Since last month, Moscow has said its main effort is capturing all of Donetsk and Luhansk provinces, together known as the Donbas, which Russia claims on behalf of separatists.
Despite pouring its forces into those areas and launching massive artillery bombardments, it has made only small territorial gains, meanwhile continuing to lose territory in a Ukrainian counter-attack further north around Kharkiv.
But the full capture of Mariupol last week gives Russia its biggest victory for months. Its forces now control a largely unbroken swathe of the east and south, freeing up more troops to join the main Donbas fight.
In recent days it has launched a series of assaults to capture Sievierodonetsk, the easternmost part of a Ukrainian-held pocket of the Donbas and one of the last parts of Luhansk province still outside Russia's grip.

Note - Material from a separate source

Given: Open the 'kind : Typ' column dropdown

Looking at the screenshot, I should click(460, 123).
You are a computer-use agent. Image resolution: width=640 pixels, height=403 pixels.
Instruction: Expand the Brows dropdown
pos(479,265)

Luhansk governor Serhiy Gaidai said Russia was using scorched earth tactics and "wiping Sievierodonetsk from the face of the earth." Moscow was trying to advance from three directions, to overrun Sievierodonetsk, cut off a highway south of it and cross the river further west.
Some Western military experts say Russia may soon be running out of combat power to wage offensive operations and could have to shift in coming weeks to defending territory. The arrival of more Western weapons would strengthen Kyiv for a future counterattack.

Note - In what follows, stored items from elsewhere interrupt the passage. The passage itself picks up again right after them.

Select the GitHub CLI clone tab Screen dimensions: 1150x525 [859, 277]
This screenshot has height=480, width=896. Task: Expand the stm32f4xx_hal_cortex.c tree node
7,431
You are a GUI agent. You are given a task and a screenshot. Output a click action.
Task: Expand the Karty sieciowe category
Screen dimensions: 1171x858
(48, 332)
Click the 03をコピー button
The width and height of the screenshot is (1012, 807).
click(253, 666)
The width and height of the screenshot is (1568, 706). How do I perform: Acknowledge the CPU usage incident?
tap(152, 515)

"As their eastern offensive loses momentum, the Russians will inevitably have to transition to a defensive strategy in Ukraine. And in doing so, the Russian Army will confront a new range of difficult challenges ahead," tweeted Mick Ryan, a retired Australian major general and defense analyst. "The Ukrainian Army will be able to decide where and when it engages the Russians."
Britain's ministry of defense said Moscow had probably endured losses in three months in Ukraine on par with its losses over nine years in Afghanistan in the 1980s.
"A combination of poor low-level tactics, limited air cover, a lack of flexibility, and a command approach which is prepared to reinforce failure and repeat mistakes has led to this high casualty rate, which continues to rise in the Donbas offensive," it said.